LOUIS: Run in my nylons.
JOE: Sorry...?
LOUIS: Forget it. Look, thanks for asking.
JOE: Well…
LOUIS: I mean, it really is nice of you.
(He starts crying again)
Sorry. Sick friend…
JOE: Oh, I'm sorry.
LOUIS: Yeah, yeah, well, that’s sweet.
Three of your colleagues have preceded you to this baleful sight and
and you're the first one to ask. The others just opened the door, saw me, and fled. I hope they had to pee real bad.
JOE (Handing him a wad of toilet paper): They just didn't want to intrude.
LOUIS: Hah. Reaganite heartless macho asshole lawyers.
JOE: Oh, that's unfair.
LOUIS: What is? Heartless? Macho? Reaganite? Lawyer?
JOE: I voted for Reagan.
LOUIS: You did?
JOE: Twice.
LOUIS: Twice? Well, oh boy. A Gay Republican.
JOE: Excuse me?
LOUIS: Nothing.
JOE: I'm not...
Forget it.
LOUIS: Republican? Not Republican? Or…
JOE: What?
LOUIS: What?
JOE: Not gay. I'm not gay.
LOUIS: Oh. Sorry.
(Blows his nose loudly) It’s just…
JOE: Yes?
LOUIS: Well, Sometimes you can tell from the way a person sounds that...I mean you sound like a …
JOE: No I don’t.
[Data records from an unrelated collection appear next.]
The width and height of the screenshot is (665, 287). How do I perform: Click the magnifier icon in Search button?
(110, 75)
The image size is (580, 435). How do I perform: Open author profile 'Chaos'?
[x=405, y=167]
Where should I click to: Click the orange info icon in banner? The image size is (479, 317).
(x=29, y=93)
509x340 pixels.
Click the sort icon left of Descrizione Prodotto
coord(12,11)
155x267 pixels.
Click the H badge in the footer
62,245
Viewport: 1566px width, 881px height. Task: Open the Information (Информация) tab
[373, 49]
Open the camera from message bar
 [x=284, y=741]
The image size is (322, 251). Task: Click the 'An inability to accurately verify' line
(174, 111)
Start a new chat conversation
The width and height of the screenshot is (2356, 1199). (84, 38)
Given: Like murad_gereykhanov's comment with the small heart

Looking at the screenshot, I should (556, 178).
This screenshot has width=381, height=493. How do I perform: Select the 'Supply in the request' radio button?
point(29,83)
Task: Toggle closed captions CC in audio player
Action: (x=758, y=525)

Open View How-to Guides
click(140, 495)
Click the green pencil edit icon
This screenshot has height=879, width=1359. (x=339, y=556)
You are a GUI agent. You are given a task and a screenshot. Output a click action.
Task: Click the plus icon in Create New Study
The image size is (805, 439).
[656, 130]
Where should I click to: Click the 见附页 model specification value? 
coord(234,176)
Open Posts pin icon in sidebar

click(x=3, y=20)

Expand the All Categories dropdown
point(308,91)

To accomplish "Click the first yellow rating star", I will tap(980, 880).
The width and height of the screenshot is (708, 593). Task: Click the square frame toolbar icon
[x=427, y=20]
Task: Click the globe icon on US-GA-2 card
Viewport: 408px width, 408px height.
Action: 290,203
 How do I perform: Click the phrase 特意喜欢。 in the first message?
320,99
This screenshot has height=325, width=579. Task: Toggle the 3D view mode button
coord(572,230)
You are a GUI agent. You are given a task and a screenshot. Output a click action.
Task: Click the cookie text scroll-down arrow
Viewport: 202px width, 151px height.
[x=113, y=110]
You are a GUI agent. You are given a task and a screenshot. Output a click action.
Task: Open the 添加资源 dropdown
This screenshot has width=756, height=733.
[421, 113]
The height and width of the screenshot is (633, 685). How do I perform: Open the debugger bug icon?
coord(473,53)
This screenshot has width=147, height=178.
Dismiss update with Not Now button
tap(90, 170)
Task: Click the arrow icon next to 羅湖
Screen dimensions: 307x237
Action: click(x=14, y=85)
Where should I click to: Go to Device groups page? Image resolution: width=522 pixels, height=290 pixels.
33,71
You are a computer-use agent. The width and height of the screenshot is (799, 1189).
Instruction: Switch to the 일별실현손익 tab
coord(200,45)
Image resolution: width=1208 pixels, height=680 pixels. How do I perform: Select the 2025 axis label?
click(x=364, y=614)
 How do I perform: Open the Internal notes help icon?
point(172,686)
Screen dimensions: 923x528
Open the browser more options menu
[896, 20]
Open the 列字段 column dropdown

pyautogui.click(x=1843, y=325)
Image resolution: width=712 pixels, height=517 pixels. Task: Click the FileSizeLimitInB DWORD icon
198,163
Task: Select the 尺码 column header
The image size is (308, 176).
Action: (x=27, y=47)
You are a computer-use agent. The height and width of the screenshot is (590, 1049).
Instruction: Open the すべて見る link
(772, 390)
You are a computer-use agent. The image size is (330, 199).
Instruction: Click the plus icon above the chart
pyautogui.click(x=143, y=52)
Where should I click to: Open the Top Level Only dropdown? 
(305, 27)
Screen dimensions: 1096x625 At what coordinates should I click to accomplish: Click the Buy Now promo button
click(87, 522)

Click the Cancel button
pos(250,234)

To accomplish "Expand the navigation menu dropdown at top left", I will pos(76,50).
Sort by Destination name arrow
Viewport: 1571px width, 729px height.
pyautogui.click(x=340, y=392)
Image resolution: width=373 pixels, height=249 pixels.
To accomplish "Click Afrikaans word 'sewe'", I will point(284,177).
Like what?
LOUIS: Like a Republican.
(Little pause. Joe knows he’s being teased; Louis knows he knows. Joe decides to be a little brave)
JOE (Making sure no one is around): Do I? Sound like a…?
LOUIS: What? Like a…? Republican, or…? Do I?
JOE: Do you what?
LOUIS: Sound like a…?
JOE: Like a…?
I’m...confused.
Louis: Yes.
My name is Louis. But all my friends call me Louise.
I work in Word Processing. Thanks for the toilet paper.
(Louis offers Joe his hand, Joe reaches, Louis feints and pecks Joe on the cheek, then exits.)